GIVEN EXERCISE 1> In the text on 3D video bit allocation, what is used as the distortion metric in rate distortion optimization?
GIVEN EXERCISE 2> Rewrite the paragraph that begins "The 3D video is a motion picture format" from the text on 3D video bit allocation as a short bulleted list that keeps its main facts.
GIVEN EXERCISE 3> List the titles of all the other publications that appear after the abstract in the text on 3D video bit allocation.

[Begin TEXT TO READ]

Joint Bit Allocation  for 3D Video  with Nonlinear Depth Distortion—An SSIM-Based Approach

Harshalatha, Y.; Biswas, Prabir Kumar

doi:10.1007/978-981-32-9291-8_12

Y. Harshalatha¹⁸ &
Prabir Kumar Biswas¹⁸

Part of the book series: Advances in Intelligent Systems and Computing ((AISC,volume 1024))

573 Accesses

Abstract

Perceptual quality improvement approach for 3D video through bit allocation is presented in this paper. Bit allocation between texture video and depth map plays an important role in deciding quality of synthesized views at the decoder end. To have better visual quality, structural similarity (SSIM) index is used as a distortion metric in rate distortion optimization (RDO) of the 3D video. In this paper, we used the nonlinear relationship of depth distortion with synthesis distortion in computing rate distortion cost resulting in better mode decision. Using the same depth map RDO in bit allocation algorithm, more accurate results are obtained when compared to the linear relation of depth distortion with synthesis distortion.

Access provided by Autonomous University of Puebla. Download conference paper PDF

SSIM-based joint-bit allocation for 3D video coding

Article 04 November 2017

SSIM-Based Joint Bit-Allocation Using Frame Model Parameters for 3D Video Coding

Adaptive Bit Allocation for 3D Video Coding

Article 02 September 2016

Keywords

1 Introduction

The 3D video is a motion picture format that gives the real depth perception and thus gained huge popularity in many application fields. The depth perception is possible with two or more videos. With two views, the stereoscopic display produces a 3D vision and the viewer needs to wear special glasses. Multiview acquisition, coding, and transmission are necessary for an autostereoscopic display to provide 3D perception to the viewers without special glasses. Instead of multiple views, representation formats are used and only a few views along with the depth maps are coded and transmitted. Virtual view synthesis [2] is used to render intermediate views. These views are distorted and thus affect the end display.

[End TEXT TO READ]
[Begin RAW DATA]

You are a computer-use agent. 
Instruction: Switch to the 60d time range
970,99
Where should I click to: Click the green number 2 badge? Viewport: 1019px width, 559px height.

[End RAW DATA]

WRITTEN SOLUTION 1> The structural similarity (SSIM) index is used as the distortion metric.

WRITTEN SOLUTION 2>
- 3D video is a motion picture format that gives real depth perception, and it has become very popular in many fields.
- Depth perception requires two or more videos.
- With two views, a stereoscopic display produces 3D vision, but the viewer must wear special glasses.
- An autostereoscopic display gives 3D perception without glasses, but it needs multiview acquisition, coding, and transmission.
- Instead of sending many views, representation formats code and transmit only a few views along with their depth maps.
- Virtual view synthesis renders the intermediate views, which are distorted and affect the final display.

WRITTEN SOLUTION 3>
- SSIM-based joint-bit allocation for 3D video coding
- SSIM-Based Joint Bit-Allocation Using Frame Model Parameters for 3D Video Coding
- Adaptive Bit Allocation for 3D Video Coding